The siblings of von Wiese Mack said they are “still in disbelief and shock about the horrific and calculated way” the 62-year-old wealthy US socialite died.

The older woman was beaten to death with a fruit bowl during an argument at the five-star St Regis resort in Bali by Mack’s boyfriend Tommy Schaefer. Her body was found in a blood-soaked suitcase in the trunk of a taxi.

Mack, who was almost 19 and pregnant then, and Schaefer, 21, were arrested a day later. She was sentenced to 10 years in jail while Schaefer was given 18 years for murder.

Mack was granted early release from Kerobokan prison on October 29 for good behaviour.

In 2016, Robert Bibbs, a cousin of Schaefer, pleaded guilty in Chicago to helping to plan the killing in exchange for $50,000 that Mack was expected to inherit, and was sentenced in the same year to nine years in prison.

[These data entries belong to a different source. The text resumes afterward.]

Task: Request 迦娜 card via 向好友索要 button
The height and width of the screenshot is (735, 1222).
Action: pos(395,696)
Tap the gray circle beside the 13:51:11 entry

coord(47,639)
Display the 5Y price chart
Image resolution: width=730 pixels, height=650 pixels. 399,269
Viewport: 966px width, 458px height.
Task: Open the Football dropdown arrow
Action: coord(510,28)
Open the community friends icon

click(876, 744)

Bill Wiese and Debbi Curran, who are siblings of von Wiese Mack, said they are in shock over Mack’s light sentence.

They assert that the text messages released at Bibbs’ trial “clearly show that she was the mastermind of this ruthless murder”.

“Does this make sense to anyone that the mastermind of Sheila’s ruthless and deliberate murder would receive the lightest sentence of all of them and would be set free prior to the others?” Wiese and Curran said in a statement which was reported by NBC Chicago News.

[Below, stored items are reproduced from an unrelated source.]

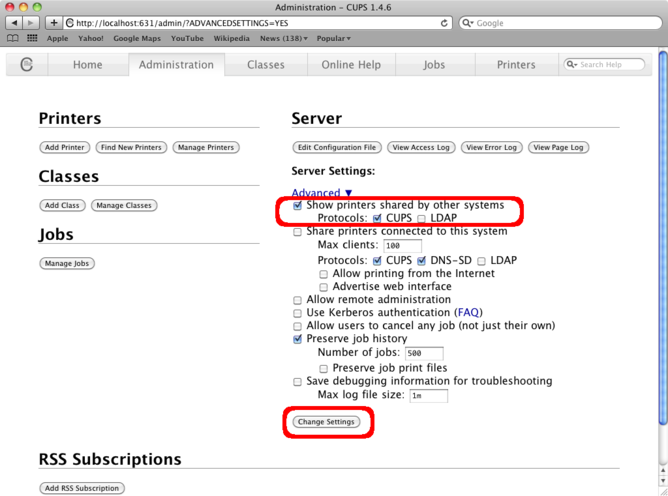Open the Jobs tab

(434, 65)

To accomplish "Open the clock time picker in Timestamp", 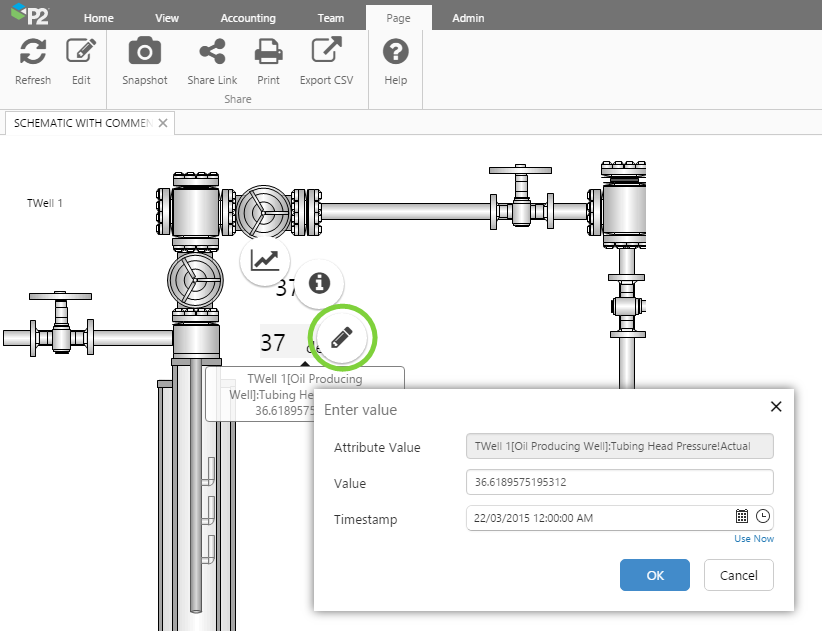I will pos(763,517).
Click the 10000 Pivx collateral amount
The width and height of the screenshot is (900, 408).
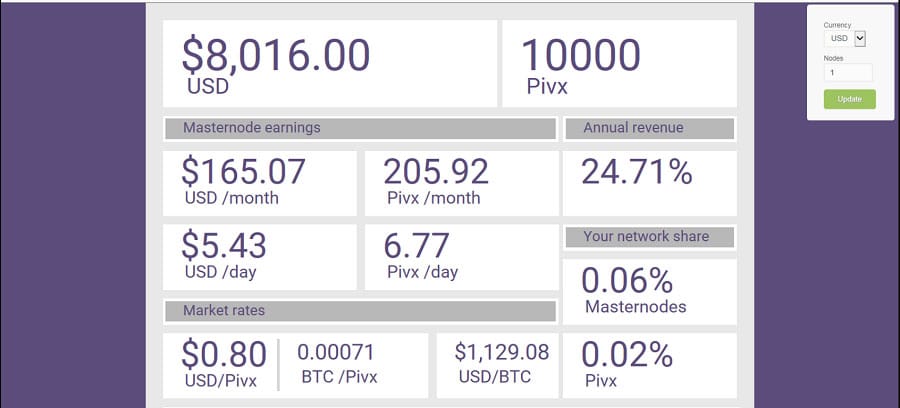pos(581,55)
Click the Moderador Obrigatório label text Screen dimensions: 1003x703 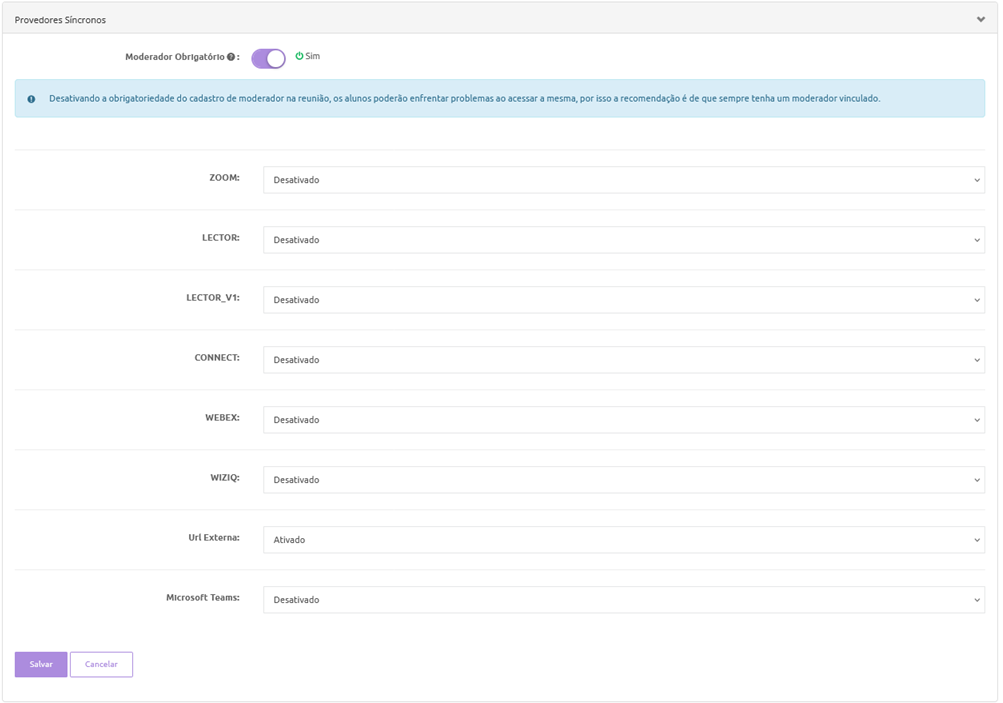pos(174,58)
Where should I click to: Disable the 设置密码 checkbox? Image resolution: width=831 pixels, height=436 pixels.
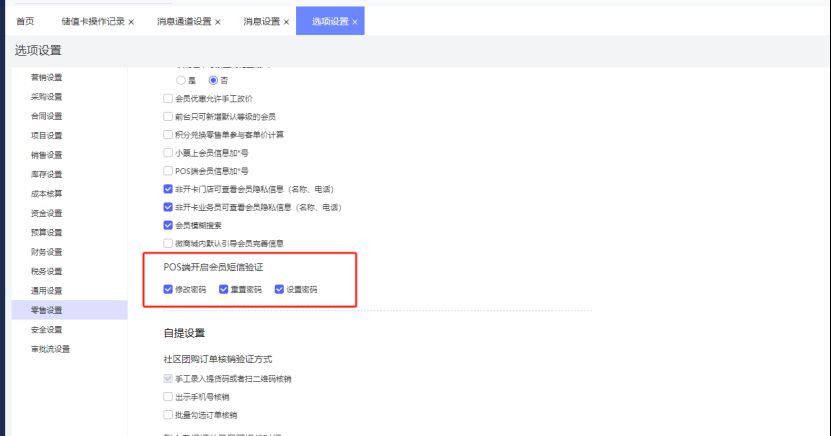[280, 290]
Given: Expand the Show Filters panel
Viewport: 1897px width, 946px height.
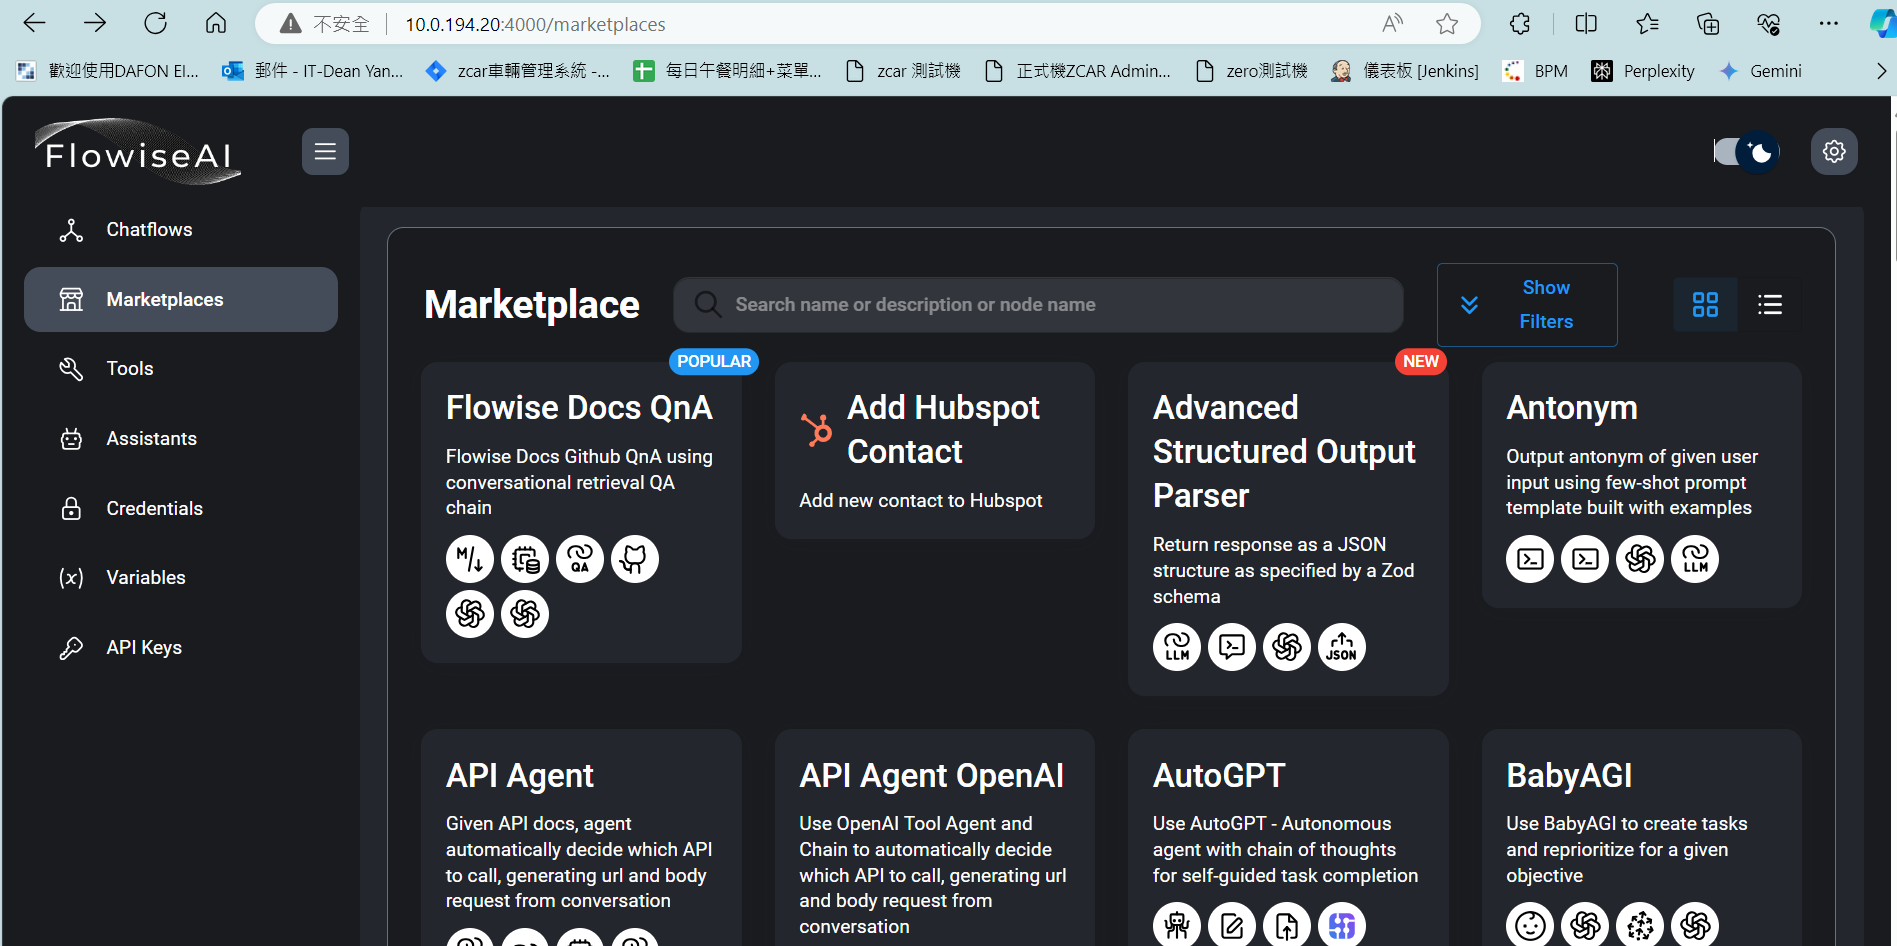Looking at the screenshot, I should click(1526, 305).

The siblings believe the “atrocious and premediated murder was really about money”.

“We deeply miss our charismatic and beautiful sister Sheila,” they said. “None of this makes any sense to our family and Sheila’s friends.”

As news of Mack’s release reverberated around the world, the young woman remains in Bali, according to the chief of the Bali immigration office for the Ministry of Law and Human Rights, Amrizal.

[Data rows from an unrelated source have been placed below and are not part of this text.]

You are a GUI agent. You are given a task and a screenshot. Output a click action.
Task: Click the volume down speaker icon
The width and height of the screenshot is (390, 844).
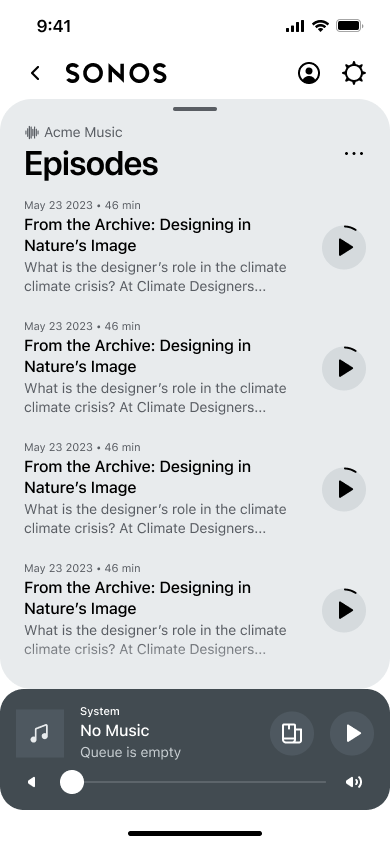tap(32, 782)
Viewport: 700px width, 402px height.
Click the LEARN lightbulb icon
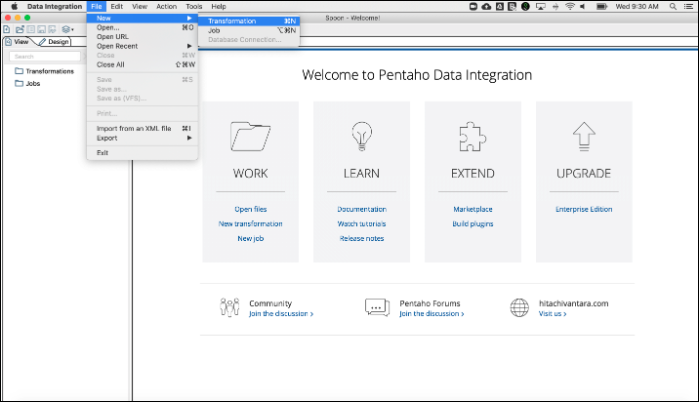click(x=361, y=135)
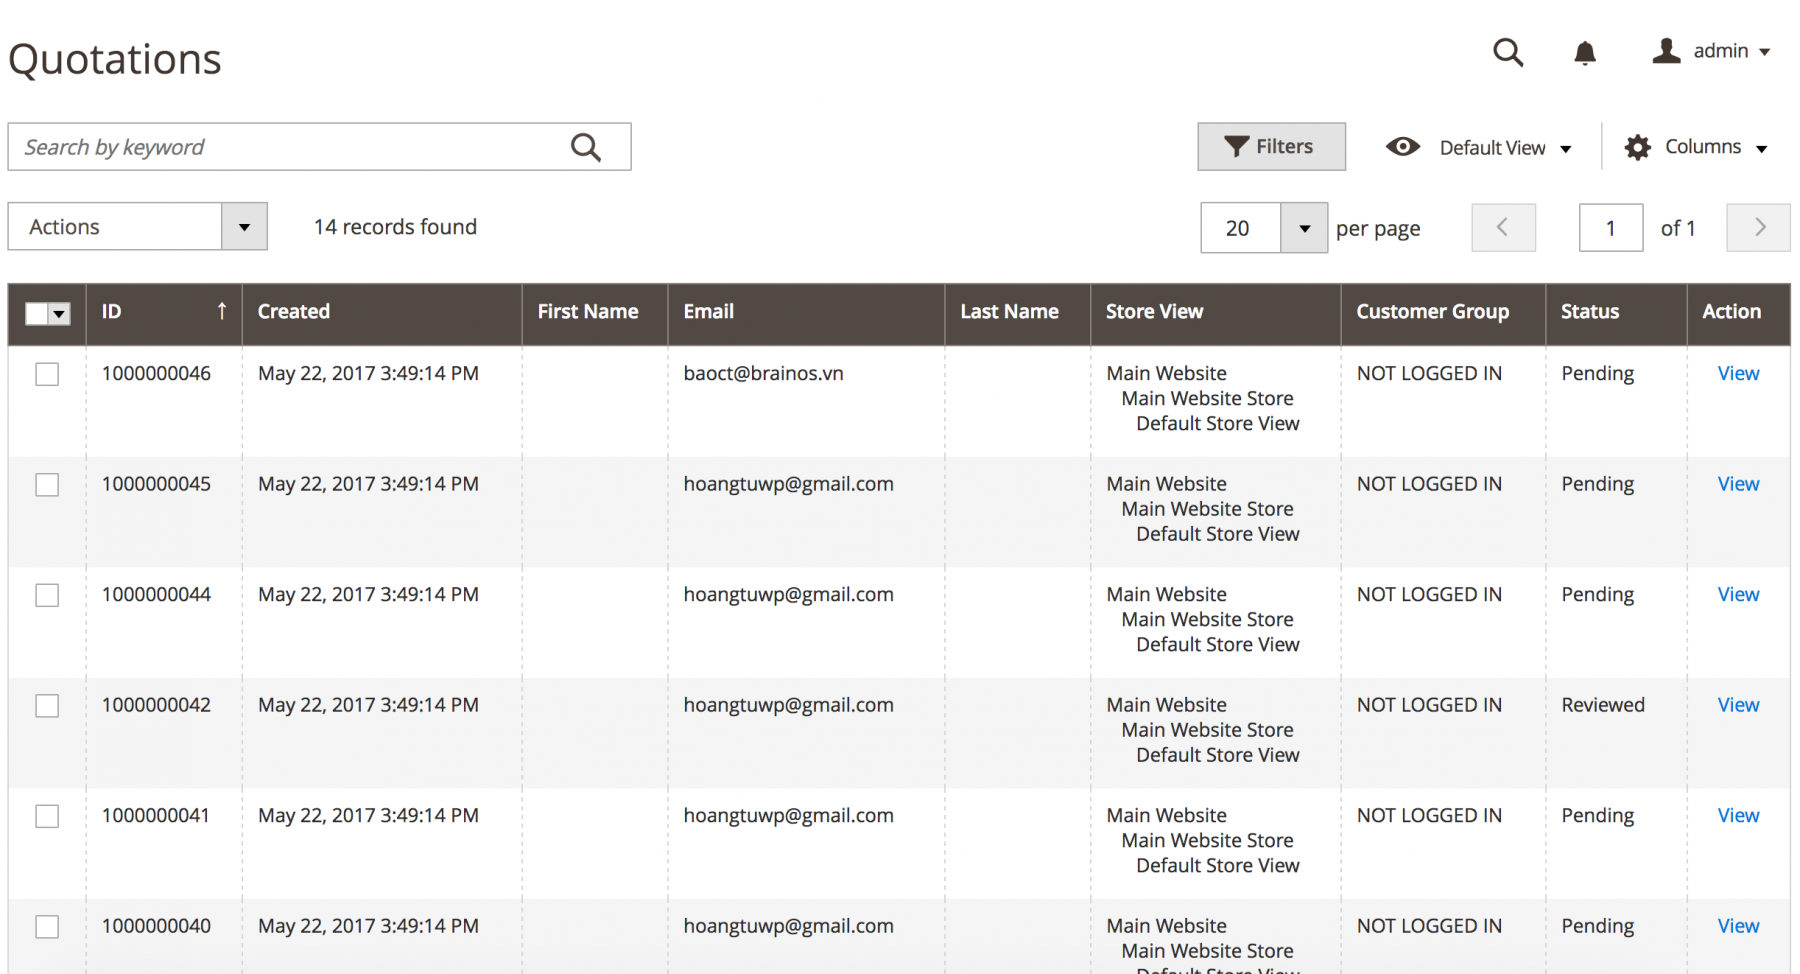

Her flight tickets and travel documents are still being processed, but both Mack and her young daughter will be repatriated soon.

Mack gave birth to her daughter, Stella, in prison. The child was with her until she turned two. Subsequently, she gave custody of her daughter to a woman living in Bali who befriended Mack shortly after she was arrested.

Mack’s lawyer had previously said she wanted her daughter, whom she has not seen for 20 months due to coronavirus restrictions, to remain in Bali as she did not want the six-year-old to be “hounded by the [US] media”.

“I’m scared that if she comes back to the states with me, she will be exposed to what happened,” she told the New York Post in August.

However, Amrizal, who like many Indonesians goes by one name, told AP that Indonesian regulations would not allow that.

“Minors must be accompanied by their mothers when their mothers are deported; there is no policy that allows a mother to leave her underage child here.”

Although she is now free, it may not be happily-ever-after for Mack and she may come under probe in the US.

The Chicago Tribune reported in 2017 that the Federal Bureau of Investigation (FBI) had filed a search warrant seeking to extract information from Mack’s phone as part of an ongoing investigation into the murder in part “to determine whether additional people may have been aware of and involved in the conspiracy”.